Risks of improper use include a device falsely measuring an elevated body temperature and incorrectly detecting a normal body temperature.

“These risks are more likely to be present where thermal imaging systems scan multiple individuals simultaneously,” says the agency, which directs users to its website for recommendations.

Additionally, FDA says it’s aware of some firms that are marketing “unapproved, uncleared and unauthorized” thermal imaging devices and has sent warning letters to the offending companies. The letters are available on the agency’s Fraudulent Coronavirus Disease 2019 (COVID-19) Products page.

 

To report an issue with a thermal imaging device, the FDA’s MedWatch Voluntary Reporting Form is available on the agency’s website.

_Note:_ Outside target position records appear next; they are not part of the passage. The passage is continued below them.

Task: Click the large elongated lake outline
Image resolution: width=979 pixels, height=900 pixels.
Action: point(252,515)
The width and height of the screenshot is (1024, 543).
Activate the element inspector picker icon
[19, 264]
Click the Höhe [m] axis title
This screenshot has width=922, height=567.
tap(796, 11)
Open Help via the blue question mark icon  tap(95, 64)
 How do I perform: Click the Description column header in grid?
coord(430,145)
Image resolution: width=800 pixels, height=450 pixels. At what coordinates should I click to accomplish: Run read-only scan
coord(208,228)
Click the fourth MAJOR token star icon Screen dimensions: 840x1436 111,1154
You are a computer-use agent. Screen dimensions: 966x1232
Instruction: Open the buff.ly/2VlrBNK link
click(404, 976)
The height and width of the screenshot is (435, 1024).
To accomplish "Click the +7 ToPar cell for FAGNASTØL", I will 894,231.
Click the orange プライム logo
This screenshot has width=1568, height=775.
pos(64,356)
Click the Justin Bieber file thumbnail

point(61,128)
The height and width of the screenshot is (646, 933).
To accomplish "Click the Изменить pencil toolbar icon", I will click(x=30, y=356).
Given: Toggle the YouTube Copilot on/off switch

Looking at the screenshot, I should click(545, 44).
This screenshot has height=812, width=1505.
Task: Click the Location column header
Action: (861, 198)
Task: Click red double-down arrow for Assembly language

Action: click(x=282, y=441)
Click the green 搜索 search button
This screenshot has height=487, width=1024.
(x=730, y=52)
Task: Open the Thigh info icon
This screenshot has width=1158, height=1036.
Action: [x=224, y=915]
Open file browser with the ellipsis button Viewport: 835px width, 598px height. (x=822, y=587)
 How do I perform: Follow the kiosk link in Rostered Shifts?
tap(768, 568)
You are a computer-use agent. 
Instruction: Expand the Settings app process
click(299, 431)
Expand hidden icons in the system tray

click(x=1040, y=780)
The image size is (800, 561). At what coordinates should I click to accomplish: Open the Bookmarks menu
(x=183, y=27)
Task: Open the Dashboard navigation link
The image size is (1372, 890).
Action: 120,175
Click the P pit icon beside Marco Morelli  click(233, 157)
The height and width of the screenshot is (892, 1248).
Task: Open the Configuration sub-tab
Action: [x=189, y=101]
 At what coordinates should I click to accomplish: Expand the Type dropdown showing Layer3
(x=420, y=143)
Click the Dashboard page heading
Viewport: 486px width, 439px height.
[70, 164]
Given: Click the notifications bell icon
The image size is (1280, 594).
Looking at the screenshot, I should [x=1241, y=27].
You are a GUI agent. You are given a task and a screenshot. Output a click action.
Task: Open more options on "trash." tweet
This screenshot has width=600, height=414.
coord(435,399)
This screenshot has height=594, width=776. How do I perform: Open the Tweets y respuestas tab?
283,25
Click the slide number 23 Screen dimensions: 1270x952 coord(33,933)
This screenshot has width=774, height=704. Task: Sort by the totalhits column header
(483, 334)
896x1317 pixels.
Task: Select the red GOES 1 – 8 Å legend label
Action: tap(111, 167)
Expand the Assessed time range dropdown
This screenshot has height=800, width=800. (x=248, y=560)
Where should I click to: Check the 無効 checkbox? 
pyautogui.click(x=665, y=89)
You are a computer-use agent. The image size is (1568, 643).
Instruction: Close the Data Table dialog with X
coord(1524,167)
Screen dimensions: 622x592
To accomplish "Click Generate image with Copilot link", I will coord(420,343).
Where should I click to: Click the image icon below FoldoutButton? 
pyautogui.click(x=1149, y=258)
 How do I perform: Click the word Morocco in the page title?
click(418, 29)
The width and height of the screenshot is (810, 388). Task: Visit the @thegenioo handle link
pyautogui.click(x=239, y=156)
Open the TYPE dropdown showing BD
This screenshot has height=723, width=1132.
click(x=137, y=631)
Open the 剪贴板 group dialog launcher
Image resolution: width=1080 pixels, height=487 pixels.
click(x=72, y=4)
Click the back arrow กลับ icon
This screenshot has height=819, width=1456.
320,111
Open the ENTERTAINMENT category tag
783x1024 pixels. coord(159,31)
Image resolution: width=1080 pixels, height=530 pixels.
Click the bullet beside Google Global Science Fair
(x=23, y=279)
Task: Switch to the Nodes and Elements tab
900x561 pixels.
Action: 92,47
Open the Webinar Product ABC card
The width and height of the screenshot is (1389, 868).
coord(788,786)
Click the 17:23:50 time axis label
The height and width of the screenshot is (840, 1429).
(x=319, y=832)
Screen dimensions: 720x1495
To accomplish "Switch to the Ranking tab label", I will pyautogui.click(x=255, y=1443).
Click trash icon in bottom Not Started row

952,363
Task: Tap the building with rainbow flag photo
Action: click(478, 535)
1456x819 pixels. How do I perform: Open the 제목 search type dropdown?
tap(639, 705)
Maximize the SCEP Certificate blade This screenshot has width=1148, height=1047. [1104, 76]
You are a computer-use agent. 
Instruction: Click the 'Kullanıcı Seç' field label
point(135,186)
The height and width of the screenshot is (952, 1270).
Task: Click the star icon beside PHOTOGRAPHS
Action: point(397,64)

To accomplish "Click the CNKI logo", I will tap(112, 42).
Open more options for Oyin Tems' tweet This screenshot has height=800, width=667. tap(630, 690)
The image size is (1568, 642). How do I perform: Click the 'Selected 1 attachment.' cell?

“The FDA is aware that thermal imaging systems can be used as a way to detect temperature as part of a larger approach to COVID-19 risk management, such as in combination with mask wearing, social distancing and handwashing, to provide initial temperature assessments or triage individuals for elevated temperatures in public areas such as airports, grocery stores, offices and schools,” the agency says. “When designed and used correctly, thermal imaging systems have been shown to accurately measure someone’s surface skin temperature.”